Solid state hard drives

Pacioli

Prince
Joined
Oct 29, 2009
Messages
418
They still cost more per gigabyte than traditional hard drives. When do you think their cost will be approximately the same as traditional hard drives? One year? Two years? Longer?
 
The cost will be approximate when they're manufactured as much as a mechanical hard drive.

Eventually it will be cheaper....
 
With traditional being so cheap for such mass storage, the market is still on their side.
 
I think SSDs will fill a different role than hard drives, and the reason will be reliability vs. speed.

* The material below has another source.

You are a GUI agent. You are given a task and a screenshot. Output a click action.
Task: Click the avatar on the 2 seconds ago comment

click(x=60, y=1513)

I think that SSDs will trump the fast hard drives like the Raptor, but I think in reliability people will still want slower terabyte drives to dump all their media on. It's just more convenient than dumping it on DVDs. Though that might change if the recordable media significantly improves a generation(s).
 
Never. Physical HDDs are far more efficient space-wise than NAND flash. They'll both be surpassed by new technology before flash will ever catch magnetic media.
 
If one tries to extrapolate the "price per storage unit" for both technologies, it might happen that both will run into a physical limit before the price will catch up. The harddrives are already there (superparamagnitic limit) but so far manage to trick their way around it. Lithography has (optimistically) only one more order of magnitude to go.
 
If one tries to extrapolate the "price per storage unit" for both technologies, it might happen that both will run into a physical limit before the price will catch up. The harddrives are already there (superparamagnitic limit) but so far manage to trick their way around it. Lithography has (optimistically) only one more order of magnitude to go.

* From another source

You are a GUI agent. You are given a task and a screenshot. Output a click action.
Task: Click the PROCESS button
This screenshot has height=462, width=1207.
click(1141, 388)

Actually HDDs haven't hit a limit, they figured out how to octuple capacity to 24TB for 3.5" and 8TB for 2.5"s
 
Actually HDDs haven't hit a limit, they figured out how to octuple capacity to 24TB for 3.5" and 8TB for 2.5"s

That's not what he's talking about. There are physical limits on how densely data can be packed into a platter. Older drives using longitudinal recording have long since hit the limit. Newer drives using perpendicular recording about 4/5ths of the way to the (estimated) limit of that technology. Once we hit that limit, we'll need new materials or new recording techniques to keep advancing magnetic HDDs.
 
What is the biggest single hard drive anyways? Even if only in a labratory. I googled it and got outdated stuff.
 
I think SSDs will fill a different role than hard drives, and the reason will be reliability vs. speed.

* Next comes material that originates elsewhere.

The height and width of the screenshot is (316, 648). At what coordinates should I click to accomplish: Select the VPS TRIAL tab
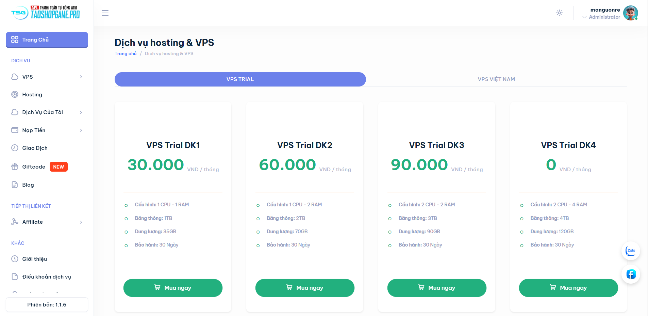point(240,79)
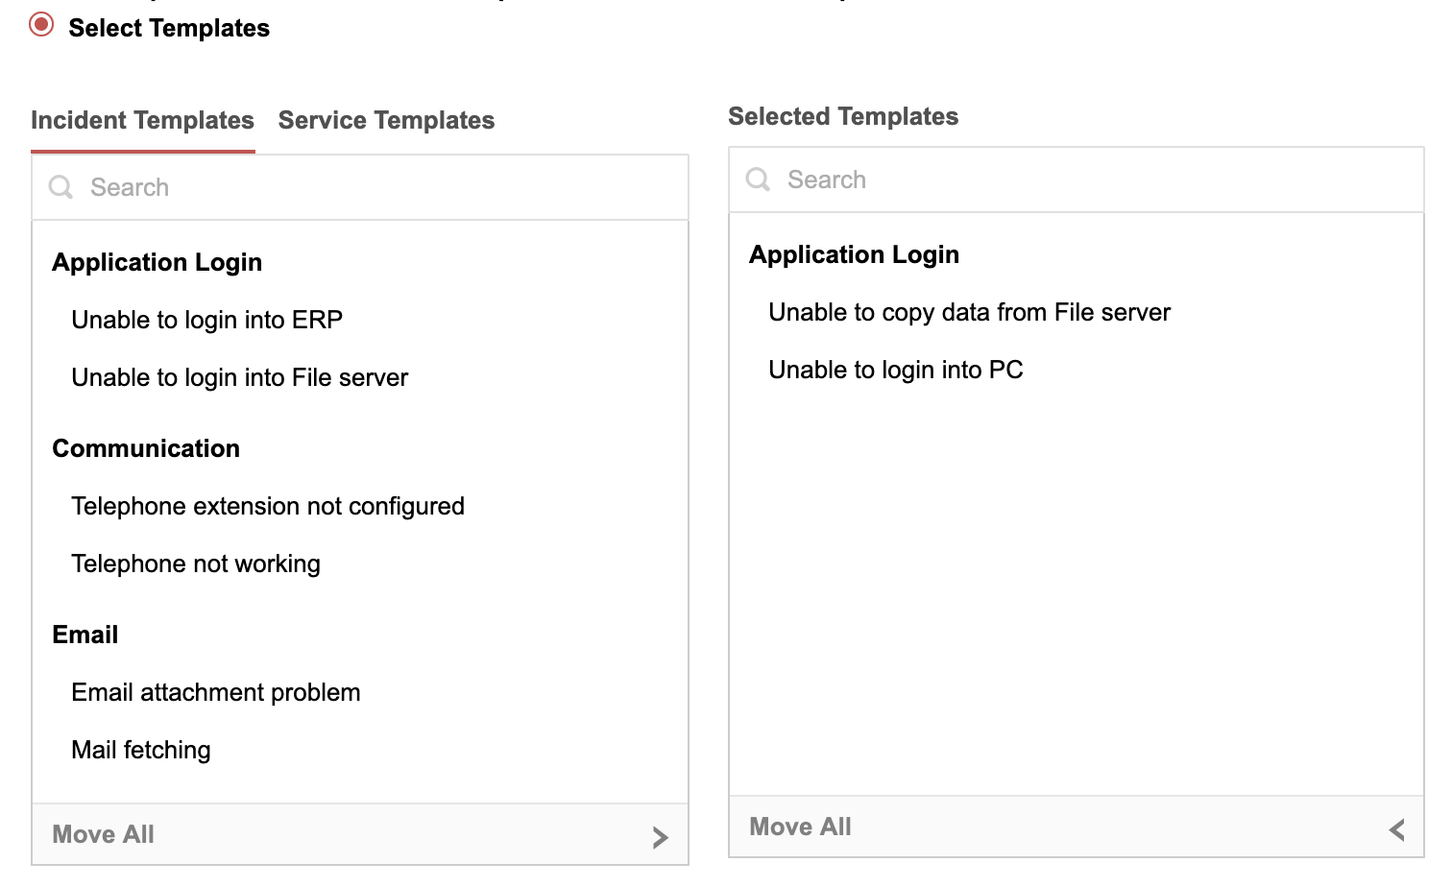The image size is (1452, 887).
Task: Focus the Selected Templates search field
Action: coord(1095,180)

I think that SSDs will trump the fast hard drives like the Raptor, but I think in reliability people will still want slower terabyte drives to dump all their media on. It's just more convenient than dumping it on DVDs. Though that might change if the recordable media significantly improves a generation(s).

This exactly. SSD's arent competing with the 1-3TB HDDs. They simply cannot, not on price, not on capacity. SSDs are competing with the Caviar Blacks, the VelociRaptors, and all of the 10-15k RPM drives out there.

I have a SSD and its one of the best investments I made in my computer. Its amazingly fast, things run near instantly now, boot time is nil. It will never replace my storage array though.